▼▼▼

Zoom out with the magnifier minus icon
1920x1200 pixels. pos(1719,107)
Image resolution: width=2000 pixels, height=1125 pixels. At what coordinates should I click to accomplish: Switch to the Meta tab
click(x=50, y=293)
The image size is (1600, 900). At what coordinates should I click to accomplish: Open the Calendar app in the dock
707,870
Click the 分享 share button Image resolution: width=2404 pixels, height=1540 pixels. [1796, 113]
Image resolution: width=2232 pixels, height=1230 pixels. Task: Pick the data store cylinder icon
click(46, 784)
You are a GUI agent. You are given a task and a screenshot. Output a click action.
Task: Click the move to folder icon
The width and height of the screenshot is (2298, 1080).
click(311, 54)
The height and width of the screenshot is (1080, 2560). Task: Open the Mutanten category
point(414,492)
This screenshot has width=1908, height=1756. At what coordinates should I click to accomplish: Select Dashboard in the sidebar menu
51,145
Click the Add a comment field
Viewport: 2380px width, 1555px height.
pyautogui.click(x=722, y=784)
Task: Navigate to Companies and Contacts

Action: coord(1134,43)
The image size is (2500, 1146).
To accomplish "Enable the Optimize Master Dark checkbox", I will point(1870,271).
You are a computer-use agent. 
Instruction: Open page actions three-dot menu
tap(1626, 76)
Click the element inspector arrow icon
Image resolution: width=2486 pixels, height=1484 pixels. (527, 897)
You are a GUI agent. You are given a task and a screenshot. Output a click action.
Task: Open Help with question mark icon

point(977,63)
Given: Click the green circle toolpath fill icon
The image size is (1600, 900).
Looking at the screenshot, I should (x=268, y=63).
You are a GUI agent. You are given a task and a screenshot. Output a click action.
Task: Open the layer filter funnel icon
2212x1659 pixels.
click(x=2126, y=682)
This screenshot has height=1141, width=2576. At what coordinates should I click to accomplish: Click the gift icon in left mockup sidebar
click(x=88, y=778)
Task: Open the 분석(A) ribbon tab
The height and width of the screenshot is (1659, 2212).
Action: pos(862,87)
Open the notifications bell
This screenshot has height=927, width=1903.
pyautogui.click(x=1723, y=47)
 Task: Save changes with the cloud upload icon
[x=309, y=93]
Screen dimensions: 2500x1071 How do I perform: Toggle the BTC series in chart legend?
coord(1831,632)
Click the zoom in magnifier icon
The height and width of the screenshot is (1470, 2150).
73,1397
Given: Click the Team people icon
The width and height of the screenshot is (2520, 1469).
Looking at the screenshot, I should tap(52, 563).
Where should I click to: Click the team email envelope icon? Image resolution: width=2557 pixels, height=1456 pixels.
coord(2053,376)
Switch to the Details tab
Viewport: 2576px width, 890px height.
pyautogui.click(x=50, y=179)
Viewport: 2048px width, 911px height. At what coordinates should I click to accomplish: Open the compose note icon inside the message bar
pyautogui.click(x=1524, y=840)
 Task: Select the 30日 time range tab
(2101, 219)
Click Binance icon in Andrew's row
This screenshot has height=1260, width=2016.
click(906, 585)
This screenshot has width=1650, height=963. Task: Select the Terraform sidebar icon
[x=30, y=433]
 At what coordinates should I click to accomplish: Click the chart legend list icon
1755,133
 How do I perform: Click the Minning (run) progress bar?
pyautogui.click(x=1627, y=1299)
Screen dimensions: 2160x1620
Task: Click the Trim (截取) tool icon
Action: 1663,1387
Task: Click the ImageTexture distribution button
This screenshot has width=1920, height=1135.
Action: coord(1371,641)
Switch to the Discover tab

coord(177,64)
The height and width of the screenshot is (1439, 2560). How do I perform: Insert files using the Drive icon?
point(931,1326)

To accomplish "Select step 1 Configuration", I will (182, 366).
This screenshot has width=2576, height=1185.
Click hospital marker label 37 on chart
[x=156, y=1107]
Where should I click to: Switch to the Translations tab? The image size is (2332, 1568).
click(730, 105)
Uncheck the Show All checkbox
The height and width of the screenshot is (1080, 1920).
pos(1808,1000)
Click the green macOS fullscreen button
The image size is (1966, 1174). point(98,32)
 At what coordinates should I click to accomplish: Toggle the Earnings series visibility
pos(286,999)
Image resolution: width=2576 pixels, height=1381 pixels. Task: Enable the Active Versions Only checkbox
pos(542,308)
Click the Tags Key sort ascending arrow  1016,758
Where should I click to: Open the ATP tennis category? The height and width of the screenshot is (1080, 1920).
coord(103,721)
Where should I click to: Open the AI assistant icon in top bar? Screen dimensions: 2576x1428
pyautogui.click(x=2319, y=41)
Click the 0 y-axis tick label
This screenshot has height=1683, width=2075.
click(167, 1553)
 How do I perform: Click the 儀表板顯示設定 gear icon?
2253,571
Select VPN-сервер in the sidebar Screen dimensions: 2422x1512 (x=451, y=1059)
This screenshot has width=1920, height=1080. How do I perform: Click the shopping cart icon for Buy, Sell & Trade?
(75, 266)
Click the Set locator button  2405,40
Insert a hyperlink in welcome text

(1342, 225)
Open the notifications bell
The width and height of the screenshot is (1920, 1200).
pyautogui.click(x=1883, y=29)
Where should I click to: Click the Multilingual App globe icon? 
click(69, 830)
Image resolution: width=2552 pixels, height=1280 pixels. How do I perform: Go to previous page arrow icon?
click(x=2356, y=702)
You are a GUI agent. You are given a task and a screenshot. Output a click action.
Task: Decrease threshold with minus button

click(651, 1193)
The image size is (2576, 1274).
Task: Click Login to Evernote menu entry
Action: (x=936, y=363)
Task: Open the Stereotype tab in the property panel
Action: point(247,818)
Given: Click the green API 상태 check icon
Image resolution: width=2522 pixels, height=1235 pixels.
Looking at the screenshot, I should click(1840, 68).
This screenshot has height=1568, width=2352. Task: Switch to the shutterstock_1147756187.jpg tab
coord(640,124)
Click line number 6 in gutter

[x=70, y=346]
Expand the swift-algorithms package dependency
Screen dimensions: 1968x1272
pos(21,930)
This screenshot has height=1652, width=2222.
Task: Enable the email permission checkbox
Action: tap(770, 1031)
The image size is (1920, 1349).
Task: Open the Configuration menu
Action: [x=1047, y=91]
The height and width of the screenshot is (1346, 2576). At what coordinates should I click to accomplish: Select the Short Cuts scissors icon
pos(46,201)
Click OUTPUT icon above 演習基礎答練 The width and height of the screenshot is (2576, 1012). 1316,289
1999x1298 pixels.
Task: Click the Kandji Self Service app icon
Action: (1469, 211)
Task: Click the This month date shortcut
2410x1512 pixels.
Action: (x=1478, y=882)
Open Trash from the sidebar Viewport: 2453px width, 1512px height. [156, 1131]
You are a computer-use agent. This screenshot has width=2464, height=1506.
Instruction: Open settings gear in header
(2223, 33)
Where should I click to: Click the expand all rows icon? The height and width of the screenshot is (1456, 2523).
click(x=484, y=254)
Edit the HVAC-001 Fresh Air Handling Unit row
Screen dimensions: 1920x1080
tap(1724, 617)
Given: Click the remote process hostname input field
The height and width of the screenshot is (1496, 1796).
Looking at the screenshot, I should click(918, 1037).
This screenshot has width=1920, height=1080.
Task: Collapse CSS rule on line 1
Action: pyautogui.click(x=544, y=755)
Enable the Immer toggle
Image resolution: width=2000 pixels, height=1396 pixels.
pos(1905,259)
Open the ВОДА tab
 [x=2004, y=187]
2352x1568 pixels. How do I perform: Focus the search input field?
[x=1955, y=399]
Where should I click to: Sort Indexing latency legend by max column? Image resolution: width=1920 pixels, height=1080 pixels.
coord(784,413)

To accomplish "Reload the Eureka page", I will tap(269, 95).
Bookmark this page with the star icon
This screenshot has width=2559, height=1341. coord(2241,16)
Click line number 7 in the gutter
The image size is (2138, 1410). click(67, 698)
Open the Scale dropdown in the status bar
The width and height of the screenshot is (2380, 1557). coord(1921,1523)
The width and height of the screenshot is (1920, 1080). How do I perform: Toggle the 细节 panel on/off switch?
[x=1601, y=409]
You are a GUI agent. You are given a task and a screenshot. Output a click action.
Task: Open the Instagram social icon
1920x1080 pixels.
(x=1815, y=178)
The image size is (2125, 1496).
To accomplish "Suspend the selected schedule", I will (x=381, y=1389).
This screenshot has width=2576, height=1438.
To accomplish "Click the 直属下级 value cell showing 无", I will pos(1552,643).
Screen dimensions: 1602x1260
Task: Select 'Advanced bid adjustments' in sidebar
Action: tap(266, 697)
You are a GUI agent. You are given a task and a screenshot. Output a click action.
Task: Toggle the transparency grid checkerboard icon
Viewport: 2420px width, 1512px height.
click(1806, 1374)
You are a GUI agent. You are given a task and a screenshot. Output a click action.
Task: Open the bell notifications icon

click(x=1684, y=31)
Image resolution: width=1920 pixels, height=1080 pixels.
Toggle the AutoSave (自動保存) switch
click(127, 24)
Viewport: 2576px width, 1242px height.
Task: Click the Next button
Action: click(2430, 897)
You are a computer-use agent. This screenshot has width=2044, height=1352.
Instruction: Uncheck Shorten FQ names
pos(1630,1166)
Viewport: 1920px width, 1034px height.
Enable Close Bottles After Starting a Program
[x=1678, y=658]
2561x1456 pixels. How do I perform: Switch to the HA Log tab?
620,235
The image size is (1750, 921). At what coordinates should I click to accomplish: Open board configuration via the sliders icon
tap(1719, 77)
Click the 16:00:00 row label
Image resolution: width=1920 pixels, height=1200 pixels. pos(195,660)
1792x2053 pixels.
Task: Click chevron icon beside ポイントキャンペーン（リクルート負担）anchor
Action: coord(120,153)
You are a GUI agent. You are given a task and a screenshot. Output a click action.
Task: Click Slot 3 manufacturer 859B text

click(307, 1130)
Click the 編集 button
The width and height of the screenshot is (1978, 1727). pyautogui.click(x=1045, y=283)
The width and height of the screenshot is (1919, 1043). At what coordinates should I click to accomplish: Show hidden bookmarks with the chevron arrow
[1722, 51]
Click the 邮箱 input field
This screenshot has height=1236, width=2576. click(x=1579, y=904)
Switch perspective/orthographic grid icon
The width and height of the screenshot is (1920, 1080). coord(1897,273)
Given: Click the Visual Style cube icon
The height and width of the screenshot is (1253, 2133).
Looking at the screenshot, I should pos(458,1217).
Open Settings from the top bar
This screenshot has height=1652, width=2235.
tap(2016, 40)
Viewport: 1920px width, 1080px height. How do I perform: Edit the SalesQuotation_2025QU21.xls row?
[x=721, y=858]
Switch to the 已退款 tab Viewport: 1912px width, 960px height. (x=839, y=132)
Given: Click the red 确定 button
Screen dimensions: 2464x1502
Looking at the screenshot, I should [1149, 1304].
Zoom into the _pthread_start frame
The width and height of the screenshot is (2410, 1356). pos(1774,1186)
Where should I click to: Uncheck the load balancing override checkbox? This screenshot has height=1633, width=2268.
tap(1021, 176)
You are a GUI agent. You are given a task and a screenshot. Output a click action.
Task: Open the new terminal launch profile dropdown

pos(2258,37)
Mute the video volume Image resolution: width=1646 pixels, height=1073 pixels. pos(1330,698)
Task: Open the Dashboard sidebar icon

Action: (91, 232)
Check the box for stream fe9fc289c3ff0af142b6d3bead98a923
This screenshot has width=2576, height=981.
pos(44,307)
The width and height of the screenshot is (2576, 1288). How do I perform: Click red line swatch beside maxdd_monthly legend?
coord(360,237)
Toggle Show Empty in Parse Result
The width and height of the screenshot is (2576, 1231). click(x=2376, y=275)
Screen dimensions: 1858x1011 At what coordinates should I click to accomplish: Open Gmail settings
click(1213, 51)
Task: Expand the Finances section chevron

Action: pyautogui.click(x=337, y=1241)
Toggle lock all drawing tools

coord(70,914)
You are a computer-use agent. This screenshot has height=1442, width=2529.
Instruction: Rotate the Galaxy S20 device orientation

▲▲▲

- [TO DO]: Going through the records above line by line, count those that hold the word "computer", and answer with the number only.

- [ANSWER BOX]: 4